Hi, I have a question about the best practice design for my dataset.
I have total 300 samples with
Medicine group: 150 samples (75 pre-treatment, 75 post-treatment)
Placebo group: 150 samples (75 pre-placebo, 75 post-placebo)
My goal is to determine whether medicine has a treatment effect compared to placebo. My samples have following characteristics:
Generally low sequencing depth, which initially produced a winged volcano plot due to high variability in low-count genes
PCA analysis (using RSEM TPM values) revealed the following covariates:
- PC1: Batch effects
- PC2: Age
- PC2 + PC3: Pre/post treatment timing (regardless of medicine vs. placebo)
Therefore, I designed a DESeq2 interaction model including the covariates (paired sample information, batch, sex, age). The code is shown below. However, I'm encountering a "model matrix not full rank" error. While I found some guidance online for resolving this issue, I'm not confident my overall design is appropriate for my case. Could you provide advice on the best way to analyze this paired treatment dataset?
library(DESeq2)
countData <- read.csv('count.csv', row.names=1, check.names=FALSE)

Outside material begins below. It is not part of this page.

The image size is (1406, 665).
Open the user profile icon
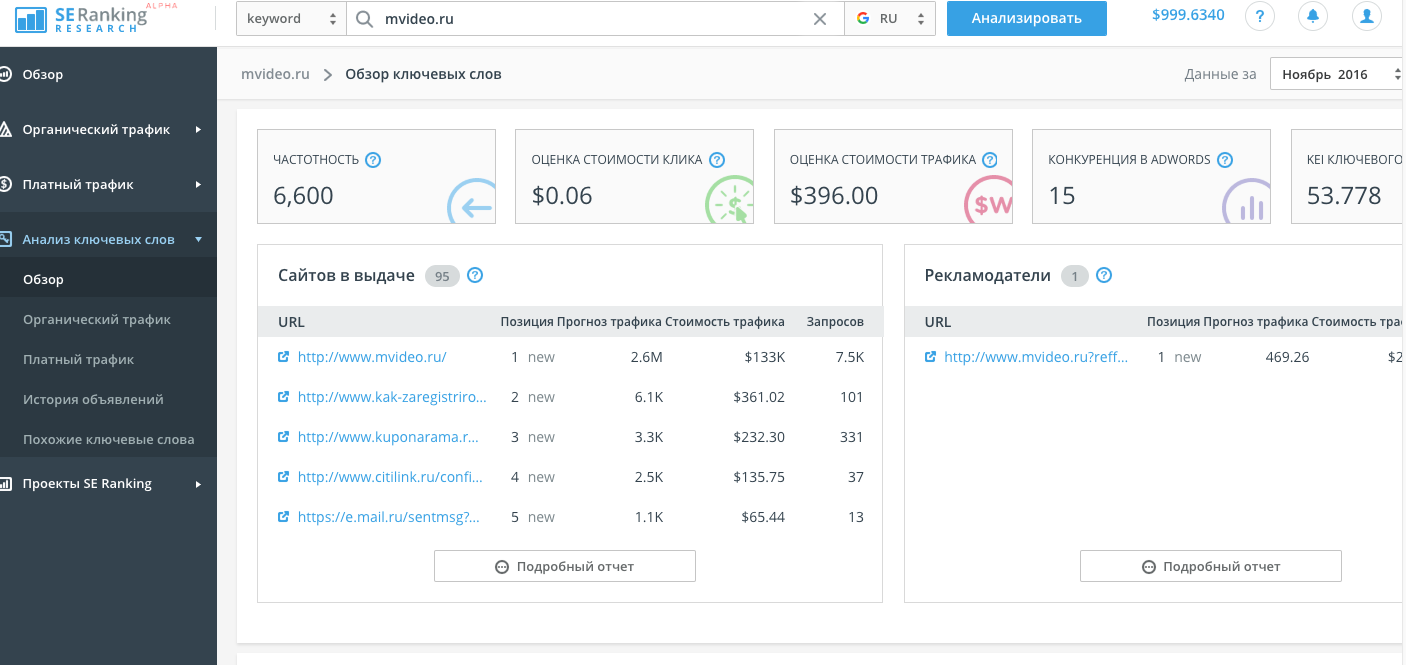[x=1365, y=17]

colData <- read.csv("meta.csv", row.names=1)
countData <- round(countData)
colData$subject_id <- factor(colData$subject_id)
colData$batch <- factor(colData$batch)
colData$sex <- factor(colData$sex)
colData$age <- as.numeric(colData$age)
colData$age <- scale(colData$age) # Center and scale the age variable
colData$time <- factor(colData$time, levels = c("pre", "post")) # pre as reference
colData$condition <- factor(colData$condition, levels = c("Placebo", "Medicine")) # Placebo as reference
dds <- DESeqDataSetFromMatrix(countData = countData,
colData = colData,
design = ~ subject_id(paired_sample info) + batch + sex + age + time(pre/post) + condition(placebo/medicine) + time:condition
keep <- rowSums(counts(dds) >= 10) >= 30 # %10 of my total samples. Might be bit strigent?
dds <- dds[keep,]
dds <- DESeq(dds)
res <- results(dds, name = "timepost.conditionDFO")
Thanks for your help
Regards,
Junmo
It's a paired analysis so you don't need any patient-specific covariates such as age and sex. What you call batch effect might just be the donor effect? I would inspect PCA after regressing donor and then see whether you can capture unwanted variations with RUVseq or svaseq and include a few factors into the design. A full-factorial model, see vignette on interactions, might be easier to interpret here.